Kommentar Konsum und Armut - Unwuchten

BONN · Wer profitiert vom Wirtschaftsaufschwung? Seit vier Jahren läuft der Konjunkturmotor in Deutschland rund, die Perspektiven fürs nächste Jahr sind ausgezeichnet. Viele Unternehmen und Verbraucher blicken optimistisch wie selten nach vorne. Gleichzeitig berichtet der Wohlfahrtsverband von einer kaum verbesserten Armutsentwicklung in Deutschland.

In einigen Regionen wie dem Ruhrgebiet geht es sogar ungebremst abwärts. Wie passt das zusammen?

Das aktuelle deutsche Wirtschaftswunder hat offenbar auch seine dunklen Seiten. Der Aufschwung geht immer noch an zu vielen Menschen vorbei. Dafür gibt es mehrere Gründe. Am Pranger stehen Firmen, die ihre Gewinne kurzfristig mit Niedrigstlöhnen oder Tarifflucht ausgebaut haben, die massiv Leiharbeiter einsetzen oder Werkverträge missbrauchen. Minilöhne und Millionenboni - dieses Missverhältnis beeinträchtigt in Deutschland seit Jahren das Vertrauen in die soziale Marktwirtschaft.
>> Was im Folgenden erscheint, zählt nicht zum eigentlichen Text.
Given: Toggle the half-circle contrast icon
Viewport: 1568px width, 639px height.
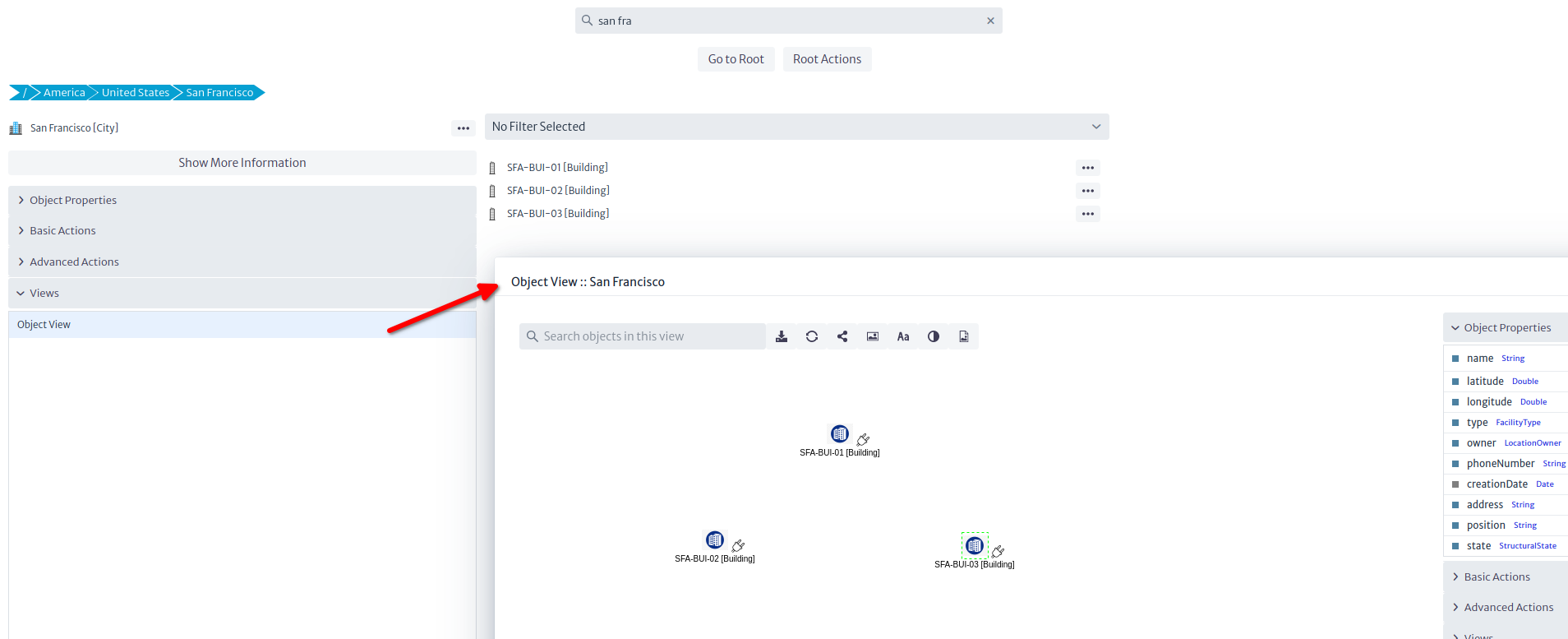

Allein den Arbeitgebern die Verantwortung für die Unwucht im Aufschwung zu geben, wäre aber falsch. Erhebliche Defizite gibt es auch bei den potenziellen Arbeitnehmern. Darauf lassen die jüngsten Arbeitslosenzahlen schließen. So hat die robuste Konjunktur zwar dazu geführt, dass in Deutschland so viele Menschen beschäftigt sind wie nie zuvor, doch die Arbeitslosenquote ist zuletzt sogar leicht gestiegen.

Arbeitsmarktexperten zufolge wandern Fachkräfte aus ärmeren Euroländern nach Deutschland ein und finden hier sofort Arbeit. Dagegen lassen sich viele Arbeitslose hierzulande wegen erheblicher Defizite nur noch sehr schwer oder gar nicht mehr in neue Jobs bringen. In ohnehin problematischen Regionen wie dem Ruhrgebiet kommt mit den Spätfolgen einer falschen Einwanderungspolitik dann Eins zum Anderen.
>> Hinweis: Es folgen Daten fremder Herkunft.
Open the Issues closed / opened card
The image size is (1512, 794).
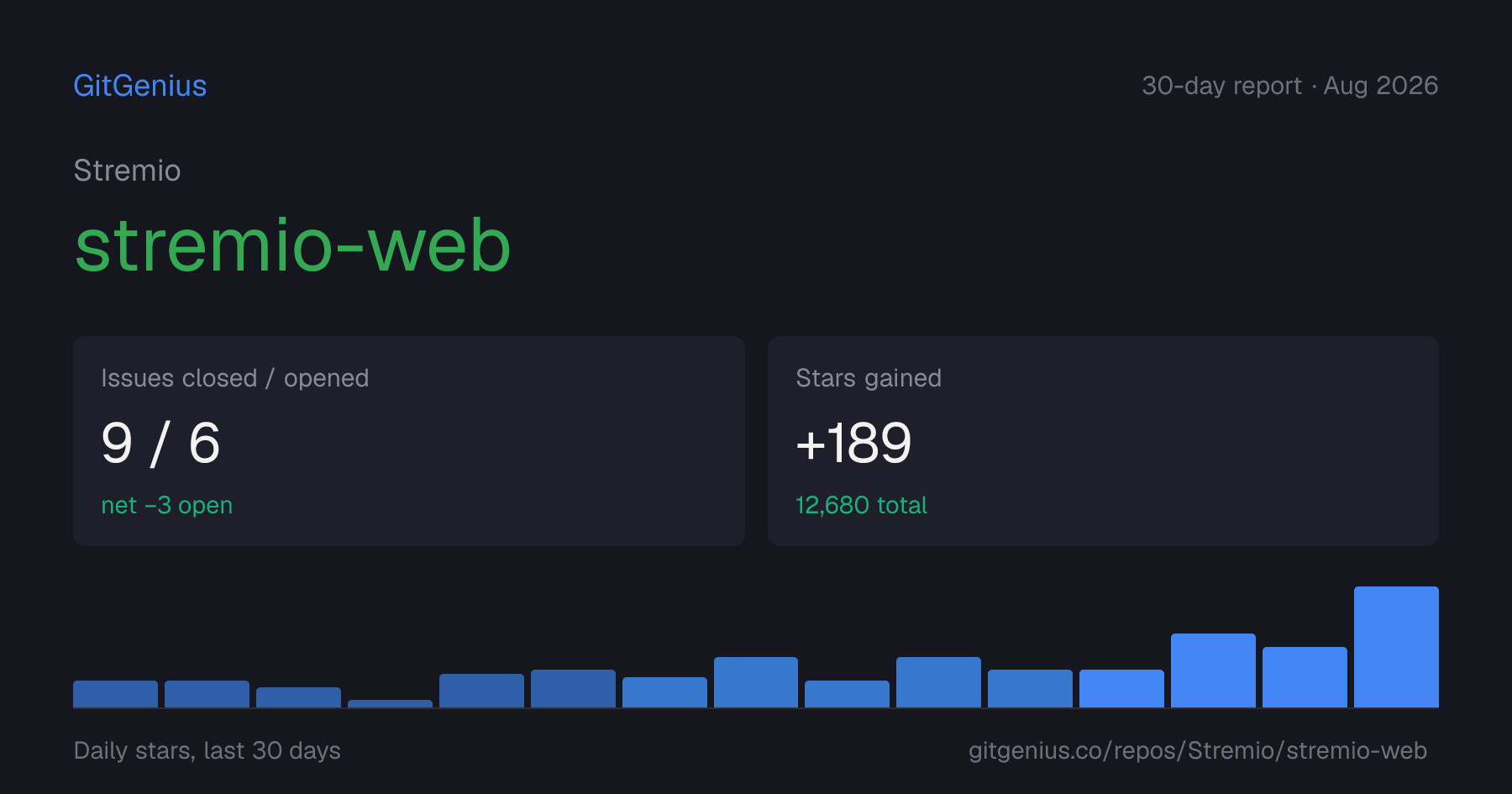(x=409, y=441)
Die Einführung eines flächendeckenden Mindestlohns als zentrales wirtschaftspolitisches Projekt der neuen Bundesregierung symbolisiert den Unterschied zwischen dem heutigen Wirtschaftswunder und dem vor 50 Jahren ganz gut. Ging es seinerzeit darum, in einer Sozialpartnerschaft die Kräfte für den Aufbau zu bündeln und die Kosten zu teilen, drängt sich heute schon fast der Eindruck auf, der Bund entscheide zwischen Arbeitgebern und Beschäftigten wie ein Scheidungsrichter über den Zugewinnausgleich.
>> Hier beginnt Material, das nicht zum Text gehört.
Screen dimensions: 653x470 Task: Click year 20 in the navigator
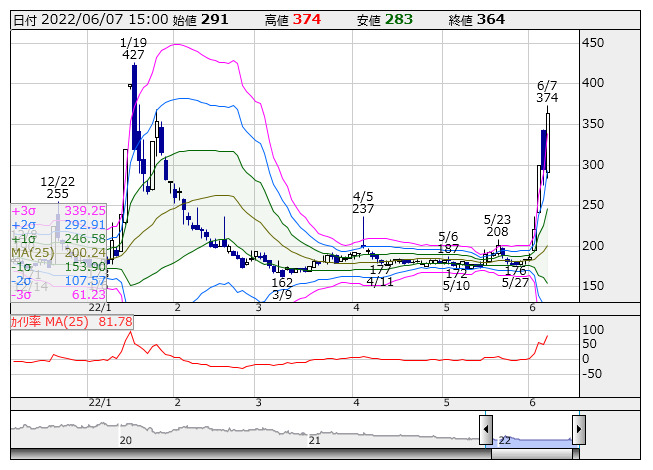click(x=126, y=440)
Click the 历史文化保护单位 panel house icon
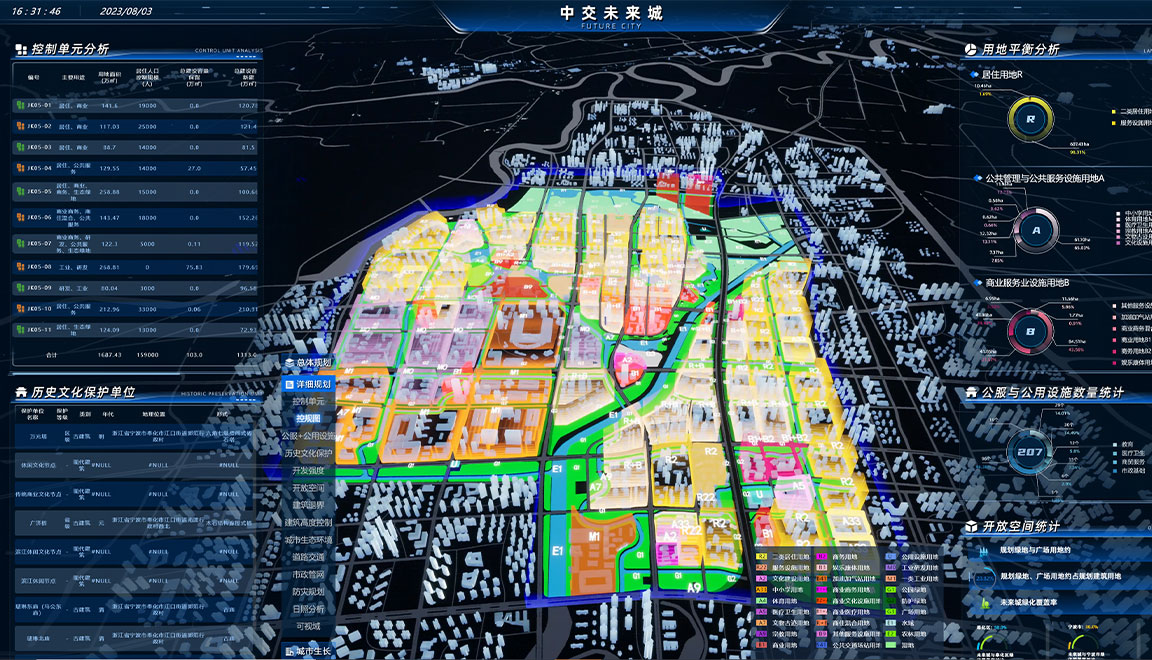 [21, 393]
Auch die Lager in sich zeigen Auflösungserscheinungen: Die Bindung an Gewerkschaften oder Arbeitgeberorganisationen hat nachgelassen, ebenso wie an politische Parteien oder Kirche. Dahinter verbirgt sich eine tiefere gesellschaftliche Unwucht: Die Verbindlichkeit und Reichweite gemeinsamer Werte schwindet. Deutschland baut seine Position als Wirtschaftsmacht in Europa weiter aus, aber der Erfolg schweißt nicht zusammen.